2025.02.01 Security

Agentic Security

As AI systems evolve from passive tools into autonomous agents capable of executing multi-step tasks, the security landscape shifts dramatically. Agentic AI doesn't just respond to prompts — it plans, acts, and iterates. This introduces attack surfaces that traditional application security frameworks weren't designed to handle.

The core challenge is straightforward: when you grant an AI system the ability to take actions in the real world — browsing the web, writing files, calling APIs — you're extending your trust boundary to include a system that can be manipulated through its inputs.

The Threat Model

Agentic systems face a unique class of vulnerabilities centered around prompt injection and tool misuse. An attacker doesn't need to compromise the model weights or the hosting infrastructure. They just need to place malicious instructions somewhere the agent will encounter them — in a webpage, an email, a document, or a database record.

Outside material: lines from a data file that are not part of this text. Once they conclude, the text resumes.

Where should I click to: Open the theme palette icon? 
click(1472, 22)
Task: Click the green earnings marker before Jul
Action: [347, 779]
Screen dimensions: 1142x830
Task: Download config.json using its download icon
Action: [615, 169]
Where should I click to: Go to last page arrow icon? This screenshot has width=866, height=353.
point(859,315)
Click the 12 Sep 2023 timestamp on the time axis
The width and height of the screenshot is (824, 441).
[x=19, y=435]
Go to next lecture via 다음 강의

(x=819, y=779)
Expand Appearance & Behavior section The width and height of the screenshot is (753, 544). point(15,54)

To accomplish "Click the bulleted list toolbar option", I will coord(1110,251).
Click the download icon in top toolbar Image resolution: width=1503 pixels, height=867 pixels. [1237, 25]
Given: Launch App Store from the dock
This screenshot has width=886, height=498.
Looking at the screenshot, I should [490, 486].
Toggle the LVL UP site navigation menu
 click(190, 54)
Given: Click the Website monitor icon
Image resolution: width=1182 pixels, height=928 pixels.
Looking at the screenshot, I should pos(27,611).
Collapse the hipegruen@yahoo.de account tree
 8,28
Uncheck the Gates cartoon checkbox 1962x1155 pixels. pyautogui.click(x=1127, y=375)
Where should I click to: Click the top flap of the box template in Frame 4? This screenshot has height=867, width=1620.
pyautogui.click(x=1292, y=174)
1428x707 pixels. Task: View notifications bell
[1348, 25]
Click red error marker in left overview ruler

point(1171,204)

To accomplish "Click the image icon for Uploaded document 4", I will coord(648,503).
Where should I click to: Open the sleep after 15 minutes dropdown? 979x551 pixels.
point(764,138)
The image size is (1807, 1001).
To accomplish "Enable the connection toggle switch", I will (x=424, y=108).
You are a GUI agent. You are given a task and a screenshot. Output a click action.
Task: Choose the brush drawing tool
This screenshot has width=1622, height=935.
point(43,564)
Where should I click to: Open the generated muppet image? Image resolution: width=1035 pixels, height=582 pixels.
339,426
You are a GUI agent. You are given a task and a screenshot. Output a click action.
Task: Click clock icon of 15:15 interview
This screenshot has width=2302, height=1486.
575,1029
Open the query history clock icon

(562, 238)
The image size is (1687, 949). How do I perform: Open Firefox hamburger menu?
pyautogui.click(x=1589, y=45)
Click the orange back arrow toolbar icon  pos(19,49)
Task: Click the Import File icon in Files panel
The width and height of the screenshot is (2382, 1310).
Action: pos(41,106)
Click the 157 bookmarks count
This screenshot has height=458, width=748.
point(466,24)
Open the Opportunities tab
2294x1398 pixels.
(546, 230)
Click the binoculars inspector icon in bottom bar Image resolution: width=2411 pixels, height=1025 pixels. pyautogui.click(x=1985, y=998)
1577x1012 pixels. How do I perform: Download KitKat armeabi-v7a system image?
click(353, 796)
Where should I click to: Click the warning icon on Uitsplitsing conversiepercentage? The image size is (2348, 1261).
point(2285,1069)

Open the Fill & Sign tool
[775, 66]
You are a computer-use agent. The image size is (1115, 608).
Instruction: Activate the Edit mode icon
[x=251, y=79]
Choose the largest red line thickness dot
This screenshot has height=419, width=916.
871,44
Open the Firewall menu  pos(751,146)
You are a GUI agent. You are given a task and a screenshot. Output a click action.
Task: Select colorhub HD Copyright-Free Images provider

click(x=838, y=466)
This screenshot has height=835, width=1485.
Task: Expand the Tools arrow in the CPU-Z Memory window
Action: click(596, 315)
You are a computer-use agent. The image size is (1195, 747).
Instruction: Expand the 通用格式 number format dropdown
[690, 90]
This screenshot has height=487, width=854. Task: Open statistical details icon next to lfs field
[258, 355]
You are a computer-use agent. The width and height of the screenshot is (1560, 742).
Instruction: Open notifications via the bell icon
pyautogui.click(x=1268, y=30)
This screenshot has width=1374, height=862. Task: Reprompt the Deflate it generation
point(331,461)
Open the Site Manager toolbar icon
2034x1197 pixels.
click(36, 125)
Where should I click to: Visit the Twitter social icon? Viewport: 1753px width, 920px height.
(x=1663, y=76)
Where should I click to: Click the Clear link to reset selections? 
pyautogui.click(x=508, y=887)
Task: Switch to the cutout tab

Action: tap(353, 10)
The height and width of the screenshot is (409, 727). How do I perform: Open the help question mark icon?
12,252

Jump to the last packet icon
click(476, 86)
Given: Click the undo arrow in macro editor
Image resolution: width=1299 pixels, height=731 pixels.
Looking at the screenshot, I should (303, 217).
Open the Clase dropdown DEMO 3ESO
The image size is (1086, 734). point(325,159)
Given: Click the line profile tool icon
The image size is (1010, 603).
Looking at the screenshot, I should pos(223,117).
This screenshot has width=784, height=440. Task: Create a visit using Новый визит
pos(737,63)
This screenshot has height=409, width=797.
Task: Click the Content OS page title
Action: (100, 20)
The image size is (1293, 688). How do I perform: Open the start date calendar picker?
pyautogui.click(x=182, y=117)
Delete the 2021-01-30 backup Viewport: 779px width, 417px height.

Consider an agent tasked with processing emails and updating a CRM. A carefully crafted email could instruct the agent to exfiltrate data, modify records, or forward sensitive information to an external address. The agent follows instructions by design — the trick is making it distinguish between legitimate instructions from the user and injected instructions from adversarial content.

Defense Patterns

Privilege separation — agents should operate with the minimum permissions required for each specific task, not blanket access
Input provenance tracking — maintain clear boundaries between trusted (user) and untrusted (web, email, documents) instruction sources
Action confirmation gates — high-impact actions (send email, delete data, make purchases) should require explicit user approval
Output sanitization — treat all agent-generated content destined for execution as potentially tainted
Behavioral monitoring — detect anomalous action patterns that deviate from the stated task

Implementation requires layered defense. No single technique is sufficient because the attack surface is the agent's entire input context.

A Practical Example

Here's a simplified permission boundary check for an agent action pipeline:

# Pseudocode: action permission gate
def execute_action(action, context):
    if action.risk_level > THRESHOLD:
        approval = request_user_confirmation(action)
        if not approval:
            return ActionResult.DENIED

    if action.source != InstructionSource.USER:
        log_warning(f"Non-user instruction: {action}")
        return ActionResult.BLOCKED

    return action.execute(context)

The key insight is that risk classification must happen before execution, not after. By the time you detect a malicious action in logs, the damage is done.

Agentic security is still an emerging field. The frameworks and best practices are being written in real time as organizations deploy these systems. What's clear is that treating agents as trusted components is a mistake — they need the same scrutiny we apply to any untrusted input handler.